I read the recent report in Christianity Today
, The Benevolent Sexism at Christian Colleges
, with interest. It had created a buzz amongst both men and women friends. When I heard that after reading the report some qualified women were not sure they should even be applying for faculty jobs at Christian colleges, I was shocked. At my home institution, Gordon College, several of my friends and I, all mid-career, discussed it and concluded that the findings discussed in the report were not our experience. But to be completely sure that we were not deluding ourselves, we looked for clues that would show that women indeed have access to information and a voice in our institution — the two big issues in the article.
This is what we see: there are women on the chief faculty committee, as chairs of departments, on the core curriculum committee, and on the academic programs committee. I personally chair a department, as do many other women, although we have very few women in higher administrative leadership. Of the cohort that came in with me (a large group 14 years ago), the men and women appear to have had similar rates of promotion and tenure. In the women’s faculty prayer group I am in, about half of the group has received a distinguished faculty award at either senior or junior level. On the presidential transition team, the recent provost’s search committee, and the committees for our recent accreditation, women were represented at the same or higher levels than in the faculty as a whole. In the last strategic planning process the faculty representatives to the cabinet included both a man and a woman. All of these things indicate access to information and a voice at our institution.
We also concluded that there is support for the work of women scholars here. Several have received undergraduate research support and initiative grants. Both men and women seem to get sabbaticals at the same rate. Both men and women have been denied sabbaticals for proposals that were too weak. We have seen both men and women denied tenure and promotion at equal rates. Both men and women have received fellowships from the Center for Faith and Inquiry. These patterns signal support for scholarship and promotion for both sexes.
However, there are things that the article did not mention that I believe are concerns. I believe that in many institutions, more men get external grants and are able to cut institutional activities to focus on research more easily. They often are not people on top level committees. In fact, having a voice in the institution can distract you from your discipline. The problem in this instance is not access to information or a voice in the institution but being allowed to leave aside institutional demands in order to do research. At my institution, both men and women have recently been given opportunities to take grant-writing courses and scholarship-planning workshops but I am not certain both are equally likely to secure external funds.
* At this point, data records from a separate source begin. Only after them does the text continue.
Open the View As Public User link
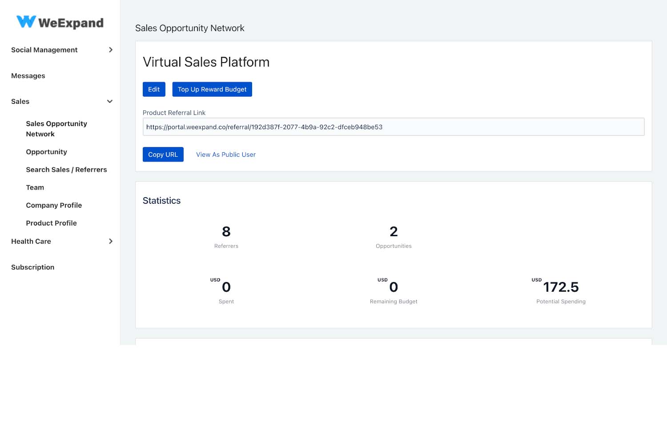This screenshot has height=444, width=667. [226, 155]
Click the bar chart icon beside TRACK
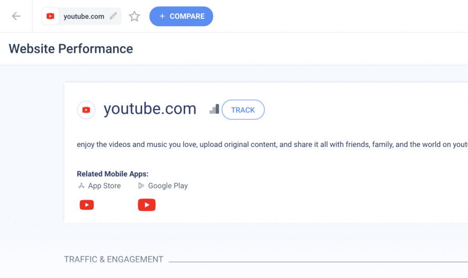This screenshot has width=468, height=278. tap(214, 109)
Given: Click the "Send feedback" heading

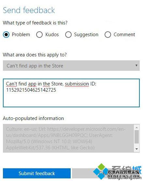Looking at the screenshot, I should 29,10.
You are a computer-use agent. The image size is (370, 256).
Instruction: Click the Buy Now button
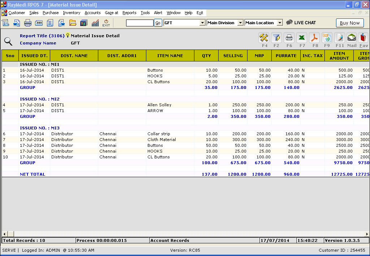(349, 23)
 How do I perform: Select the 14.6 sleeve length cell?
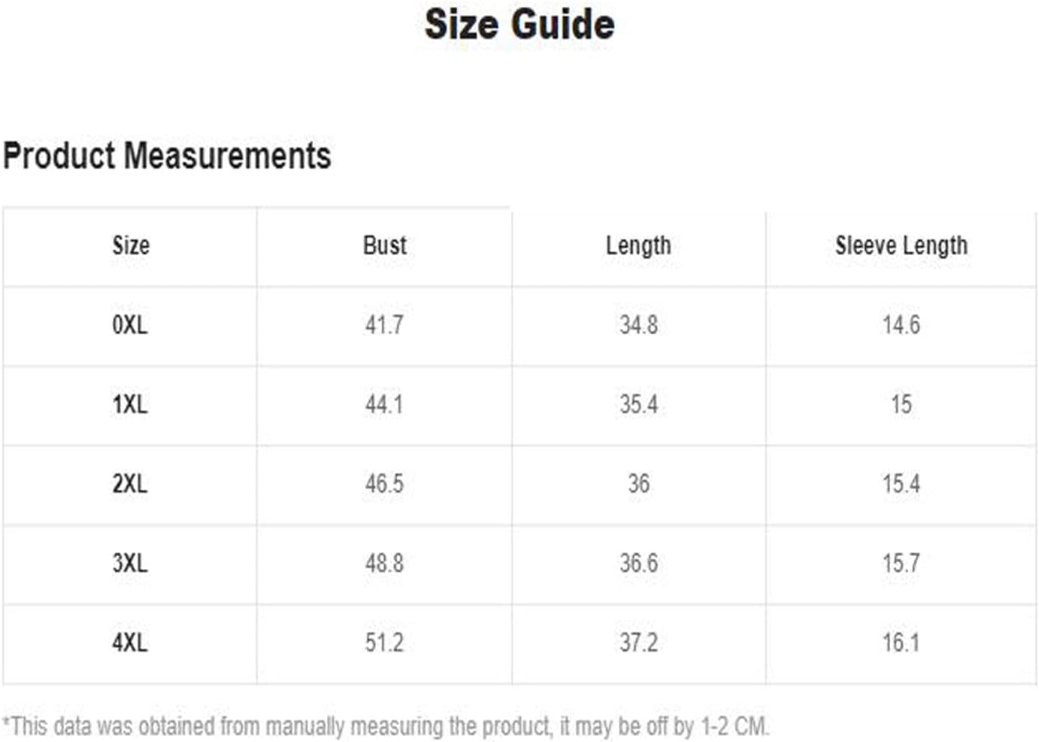pos(901,325)
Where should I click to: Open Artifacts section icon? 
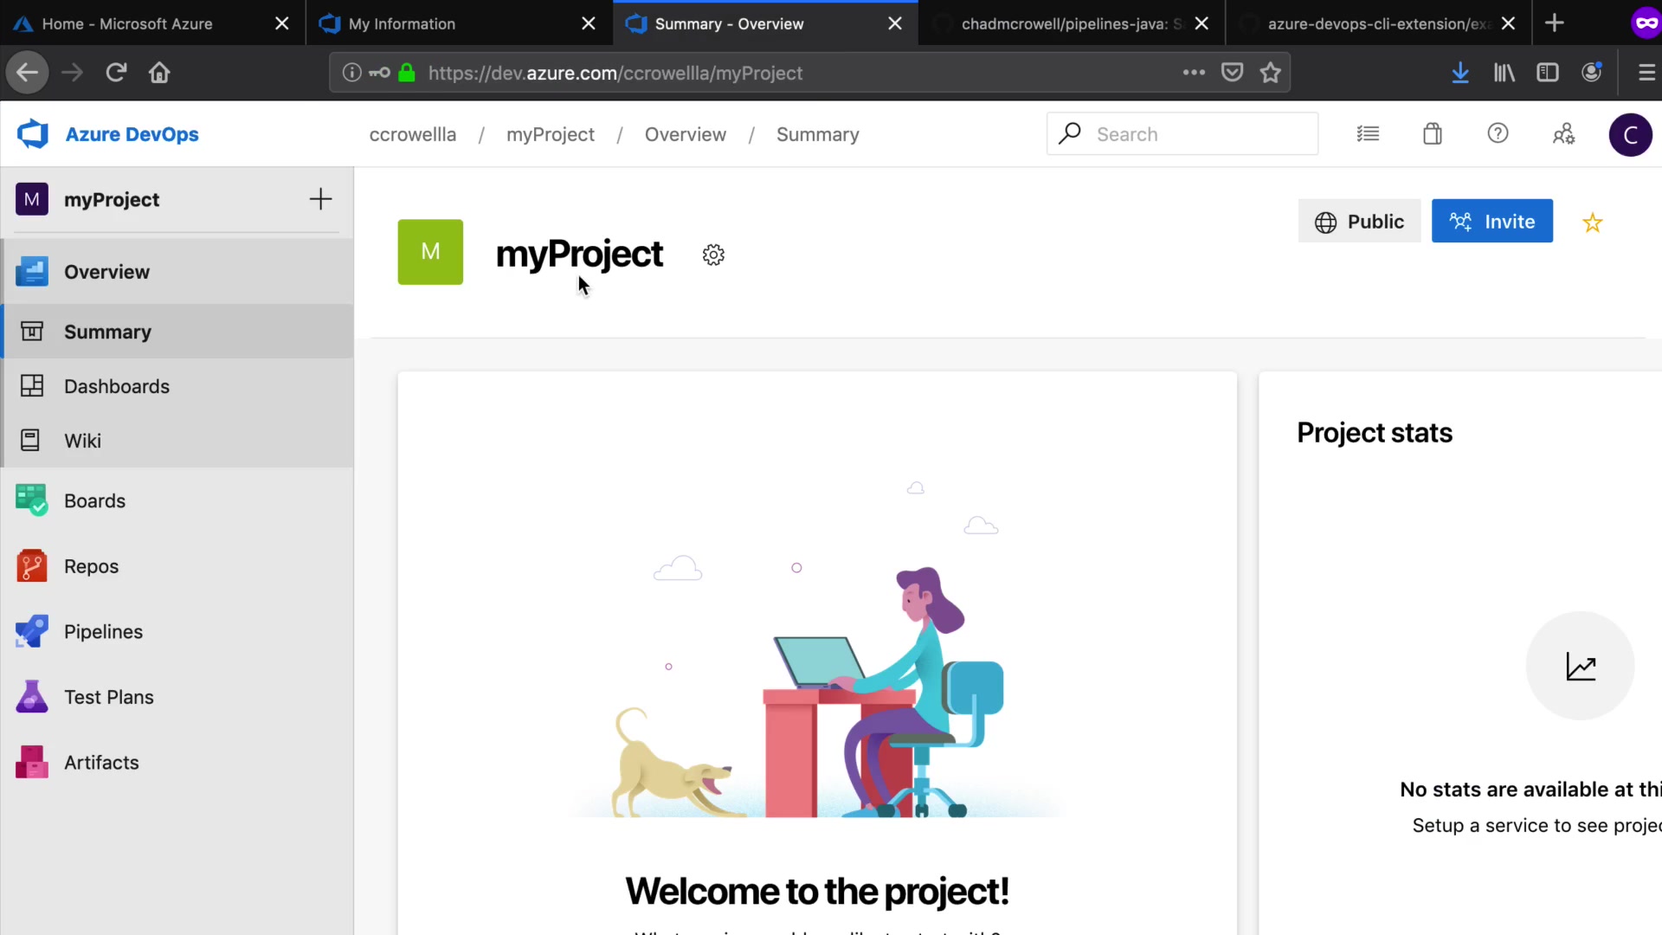pyautogui.click(x=32, y=762)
A second and related issue is the overworking of women and minorities in representational roles. Precisely in order to give voice and information to everyone, some faculty are on more committees, are parts of more reporting groups, and are more likely to represent the administration in public roles. This definitely has been true for me. I think I am often asked to do something because there are so few women in the sciences. The plus is that this exposure has also given me voice and leadership. The downside is that these responsibilities cut into the time for other activities, including my research.
So this is the way I looked at my own institution when I read the article about benevolent chauvinism and concluded that for the most part what they describe is not what I see here. I have not seen the patronizing acceptance of lowered productivity aimed at women that the report suggests, and I do not see a general lack of access to information that would help female careers. When I was writing this summary, I sent it to a number of women and it engendered a good deal of discussion about why we do not have more women in senior administration, and even on the chief faculty committee. Suffice it to say, we did not answer that question, although it was telling that some women decline leadership in order to better mesh scholarship and family time. So for this particular summary, the people I asked agreed: women do have a voice in the institution and access to information, though we would still like to see more women in senior leadership.
While experiences might vary within an institution and certainly across institutions, I think a female faculty candidate could ask the right questions to find out whether benevolent sexism is true of an institution as a whole. I certainly would hope this report would not keep qualified women from considering opportunities at Christian liberal arts colleges.